* [OBJECTIVE] Copy the records verbatim, starting with the line containing "Where should I click to: Click" and going on through the line containing "[x=61, y=8]".

* [GIVEN INFORMATION]
start
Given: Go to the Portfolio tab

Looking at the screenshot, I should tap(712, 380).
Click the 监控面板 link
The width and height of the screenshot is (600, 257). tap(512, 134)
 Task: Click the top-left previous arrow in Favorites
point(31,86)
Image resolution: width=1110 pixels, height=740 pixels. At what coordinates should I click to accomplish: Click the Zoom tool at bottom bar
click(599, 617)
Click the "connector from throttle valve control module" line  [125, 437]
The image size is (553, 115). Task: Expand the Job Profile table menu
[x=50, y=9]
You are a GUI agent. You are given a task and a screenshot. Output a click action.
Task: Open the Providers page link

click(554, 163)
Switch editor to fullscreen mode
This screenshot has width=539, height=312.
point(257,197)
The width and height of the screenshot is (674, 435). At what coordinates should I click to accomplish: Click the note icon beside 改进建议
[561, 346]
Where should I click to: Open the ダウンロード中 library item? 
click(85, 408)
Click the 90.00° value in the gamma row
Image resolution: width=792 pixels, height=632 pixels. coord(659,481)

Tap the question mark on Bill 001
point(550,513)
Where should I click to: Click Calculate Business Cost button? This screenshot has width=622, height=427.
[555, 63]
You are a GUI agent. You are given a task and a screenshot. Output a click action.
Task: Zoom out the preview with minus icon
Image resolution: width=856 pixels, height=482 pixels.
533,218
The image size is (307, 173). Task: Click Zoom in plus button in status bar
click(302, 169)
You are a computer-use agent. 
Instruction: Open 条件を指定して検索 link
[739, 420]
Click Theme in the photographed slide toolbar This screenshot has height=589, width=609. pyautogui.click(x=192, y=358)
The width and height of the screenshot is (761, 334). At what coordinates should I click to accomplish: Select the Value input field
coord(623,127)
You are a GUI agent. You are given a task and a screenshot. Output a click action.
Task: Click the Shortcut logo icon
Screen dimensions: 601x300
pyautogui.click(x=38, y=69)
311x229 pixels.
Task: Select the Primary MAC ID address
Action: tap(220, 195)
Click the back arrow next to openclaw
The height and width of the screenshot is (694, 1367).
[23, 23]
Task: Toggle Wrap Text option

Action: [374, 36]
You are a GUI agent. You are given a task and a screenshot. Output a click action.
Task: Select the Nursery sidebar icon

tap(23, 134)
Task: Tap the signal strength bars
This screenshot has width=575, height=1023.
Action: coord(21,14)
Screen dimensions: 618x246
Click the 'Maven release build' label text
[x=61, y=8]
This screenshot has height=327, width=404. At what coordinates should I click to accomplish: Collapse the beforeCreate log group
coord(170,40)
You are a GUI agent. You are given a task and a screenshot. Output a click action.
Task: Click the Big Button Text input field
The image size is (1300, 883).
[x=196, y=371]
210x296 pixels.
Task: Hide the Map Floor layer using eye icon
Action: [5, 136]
end
* [RESULT]
Where should I click to: Click Calculate Business Cost button? This screenshot has width=622, height=427.
[555, 63]
You are a GUI agent. You are given a task and a screenshot. Output a click action.
Task: Zoom out the preview with minus icon
Image resolution: width=856 pixels, height=482 pixels.
533,218
The image size is (307, 173). Task: Click Zoom in plus button in status bar
click(302, 169)
You are a computer-use agent. 
Instruction: Open 条件を指定して検索 link
[739, 420]
Click Theme in the photographed slide toolbar This screenshot has height=589, width=609. pyautogui.click(x=192, y=358)
The width and height of the screenshot is (761, 334). At what coordinates should I click to accomplish: Select the Value input field
coord(623,127)
You are a GUI agent. You are given a task and a screenshot. Output a click action.
Task: Click the Shortcut logo icon
Screen dimensions: 601x300
pyautogui.click(x=38, y=69)
311x229 pixels.
Task: Select the Primary MAC ID address
Action: tap(220, 195)
Click the back arrow next to openclaw
The height and width of the screenshot is (694, 1367).
[23, 23]
Task: Toggle Wrap Text option

Action: [374, 36]
You are a GUI agent. You are given a task and a screenshot. Output a click action.
Task: Select the Nursery sidebar icon

tap(23, 134)
Task: Tap the signal strength bars
This screenshot has width=575, height=1023.
Action: coord(21,14)
Screen dimensions: 618x246
Click the 'Maven release build' label text
[x=61, y=8]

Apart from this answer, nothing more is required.